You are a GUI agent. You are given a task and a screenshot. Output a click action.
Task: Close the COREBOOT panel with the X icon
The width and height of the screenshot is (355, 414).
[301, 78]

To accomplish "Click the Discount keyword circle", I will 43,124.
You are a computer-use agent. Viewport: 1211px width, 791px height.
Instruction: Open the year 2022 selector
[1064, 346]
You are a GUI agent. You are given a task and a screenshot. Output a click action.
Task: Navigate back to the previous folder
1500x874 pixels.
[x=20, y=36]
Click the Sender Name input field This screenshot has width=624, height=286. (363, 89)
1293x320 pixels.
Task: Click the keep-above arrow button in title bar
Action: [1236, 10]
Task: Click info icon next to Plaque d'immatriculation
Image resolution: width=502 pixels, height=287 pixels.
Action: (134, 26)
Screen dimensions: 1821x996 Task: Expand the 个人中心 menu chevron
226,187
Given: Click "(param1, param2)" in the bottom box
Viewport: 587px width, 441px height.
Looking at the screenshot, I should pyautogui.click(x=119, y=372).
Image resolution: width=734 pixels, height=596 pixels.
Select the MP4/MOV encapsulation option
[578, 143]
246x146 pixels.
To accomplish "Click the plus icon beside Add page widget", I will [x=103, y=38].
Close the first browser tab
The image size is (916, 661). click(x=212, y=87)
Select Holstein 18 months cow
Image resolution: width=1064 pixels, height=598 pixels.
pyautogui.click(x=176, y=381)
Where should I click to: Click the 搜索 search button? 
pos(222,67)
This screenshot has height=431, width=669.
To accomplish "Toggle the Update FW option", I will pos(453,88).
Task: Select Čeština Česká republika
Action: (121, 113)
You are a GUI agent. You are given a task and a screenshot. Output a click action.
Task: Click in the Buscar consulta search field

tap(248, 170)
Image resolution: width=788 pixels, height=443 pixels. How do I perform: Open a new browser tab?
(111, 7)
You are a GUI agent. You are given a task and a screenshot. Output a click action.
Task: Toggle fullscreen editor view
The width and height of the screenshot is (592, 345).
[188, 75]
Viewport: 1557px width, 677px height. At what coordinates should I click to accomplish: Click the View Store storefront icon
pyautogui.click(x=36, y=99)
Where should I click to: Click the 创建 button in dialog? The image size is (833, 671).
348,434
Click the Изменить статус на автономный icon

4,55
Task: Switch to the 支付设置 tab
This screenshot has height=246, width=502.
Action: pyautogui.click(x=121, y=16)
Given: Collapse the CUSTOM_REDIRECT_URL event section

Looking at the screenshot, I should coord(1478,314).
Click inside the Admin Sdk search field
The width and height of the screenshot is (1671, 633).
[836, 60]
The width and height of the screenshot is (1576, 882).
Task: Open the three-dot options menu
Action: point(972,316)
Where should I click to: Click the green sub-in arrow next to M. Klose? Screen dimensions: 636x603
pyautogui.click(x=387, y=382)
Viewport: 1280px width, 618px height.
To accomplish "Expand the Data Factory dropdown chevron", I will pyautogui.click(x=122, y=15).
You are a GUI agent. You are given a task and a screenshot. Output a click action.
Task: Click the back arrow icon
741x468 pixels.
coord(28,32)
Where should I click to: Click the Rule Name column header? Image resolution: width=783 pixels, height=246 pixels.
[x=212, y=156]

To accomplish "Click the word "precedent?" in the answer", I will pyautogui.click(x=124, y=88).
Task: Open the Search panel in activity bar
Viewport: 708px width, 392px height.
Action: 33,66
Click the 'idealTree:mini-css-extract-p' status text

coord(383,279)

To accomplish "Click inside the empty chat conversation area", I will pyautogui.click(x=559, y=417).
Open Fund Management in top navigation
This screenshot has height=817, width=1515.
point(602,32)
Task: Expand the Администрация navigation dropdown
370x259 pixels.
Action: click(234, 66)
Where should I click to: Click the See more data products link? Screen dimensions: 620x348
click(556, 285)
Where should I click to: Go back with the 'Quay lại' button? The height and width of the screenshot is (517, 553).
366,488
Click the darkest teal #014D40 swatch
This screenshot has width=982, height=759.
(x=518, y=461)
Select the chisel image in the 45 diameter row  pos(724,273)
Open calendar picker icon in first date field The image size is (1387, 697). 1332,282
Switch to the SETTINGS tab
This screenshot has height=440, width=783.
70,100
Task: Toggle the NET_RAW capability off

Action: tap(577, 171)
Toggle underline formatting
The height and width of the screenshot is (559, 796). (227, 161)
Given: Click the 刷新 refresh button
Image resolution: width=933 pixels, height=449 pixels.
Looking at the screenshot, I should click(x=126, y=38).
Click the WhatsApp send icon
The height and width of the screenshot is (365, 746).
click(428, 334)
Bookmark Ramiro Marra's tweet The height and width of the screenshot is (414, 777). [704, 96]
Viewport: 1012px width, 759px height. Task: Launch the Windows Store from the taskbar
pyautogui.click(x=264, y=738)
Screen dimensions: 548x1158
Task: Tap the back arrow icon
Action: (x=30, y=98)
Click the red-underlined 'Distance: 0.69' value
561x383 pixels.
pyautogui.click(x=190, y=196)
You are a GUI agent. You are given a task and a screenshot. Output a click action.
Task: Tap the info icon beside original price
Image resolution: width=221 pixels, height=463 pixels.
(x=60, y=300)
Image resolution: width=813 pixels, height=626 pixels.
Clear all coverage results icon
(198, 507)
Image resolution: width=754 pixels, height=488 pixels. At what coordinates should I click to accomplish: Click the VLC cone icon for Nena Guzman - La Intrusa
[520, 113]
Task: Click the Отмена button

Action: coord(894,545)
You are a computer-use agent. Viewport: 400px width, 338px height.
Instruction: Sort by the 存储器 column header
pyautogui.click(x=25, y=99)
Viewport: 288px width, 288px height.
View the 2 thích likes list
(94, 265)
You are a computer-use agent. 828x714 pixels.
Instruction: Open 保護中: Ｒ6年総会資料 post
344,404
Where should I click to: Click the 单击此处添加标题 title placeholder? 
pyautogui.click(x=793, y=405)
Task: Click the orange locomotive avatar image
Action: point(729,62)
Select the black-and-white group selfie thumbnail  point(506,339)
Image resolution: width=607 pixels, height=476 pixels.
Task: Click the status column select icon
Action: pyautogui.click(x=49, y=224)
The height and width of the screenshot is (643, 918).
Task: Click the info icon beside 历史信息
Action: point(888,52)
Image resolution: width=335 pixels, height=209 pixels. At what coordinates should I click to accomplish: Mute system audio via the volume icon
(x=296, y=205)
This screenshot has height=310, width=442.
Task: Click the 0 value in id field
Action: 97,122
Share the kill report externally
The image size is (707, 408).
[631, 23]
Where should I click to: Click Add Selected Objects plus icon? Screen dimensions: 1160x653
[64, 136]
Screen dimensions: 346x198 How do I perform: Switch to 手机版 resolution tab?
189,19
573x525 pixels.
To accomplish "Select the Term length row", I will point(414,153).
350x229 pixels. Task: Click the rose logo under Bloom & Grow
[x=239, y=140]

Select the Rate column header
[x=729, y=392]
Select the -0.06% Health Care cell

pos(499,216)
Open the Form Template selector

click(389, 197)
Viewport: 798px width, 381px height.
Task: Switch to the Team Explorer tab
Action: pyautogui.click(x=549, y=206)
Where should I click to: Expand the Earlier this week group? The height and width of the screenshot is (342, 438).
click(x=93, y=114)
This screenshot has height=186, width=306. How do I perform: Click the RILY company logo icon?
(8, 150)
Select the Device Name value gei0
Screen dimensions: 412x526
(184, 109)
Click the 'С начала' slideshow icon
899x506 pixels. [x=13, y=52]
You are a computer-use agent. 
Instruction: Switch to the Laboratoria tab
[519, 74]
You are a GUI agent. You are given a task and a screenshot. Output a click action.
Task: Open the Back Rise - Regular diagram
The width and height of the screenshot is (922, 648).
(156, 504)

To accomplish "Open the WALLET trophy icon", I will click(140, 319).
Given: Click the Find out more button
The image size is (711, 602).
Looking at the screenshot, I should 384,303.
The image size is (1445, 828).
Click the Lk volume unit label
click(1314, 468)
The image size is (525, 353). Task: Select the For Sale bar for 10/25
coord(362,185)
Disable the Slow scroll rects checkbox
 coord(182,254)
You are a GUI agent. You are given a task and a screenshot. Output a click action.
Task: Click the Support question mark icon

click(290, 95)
========
→ **Written request**
From the records, extract every line that contains the word "volume", matching case exactly.

→ **Reply**
Image resolution: width=335 pixels, height=209 pixels. At what coordinates should I click to accomplish: Mute system audio via the volume icon
Click the Lk volume unit label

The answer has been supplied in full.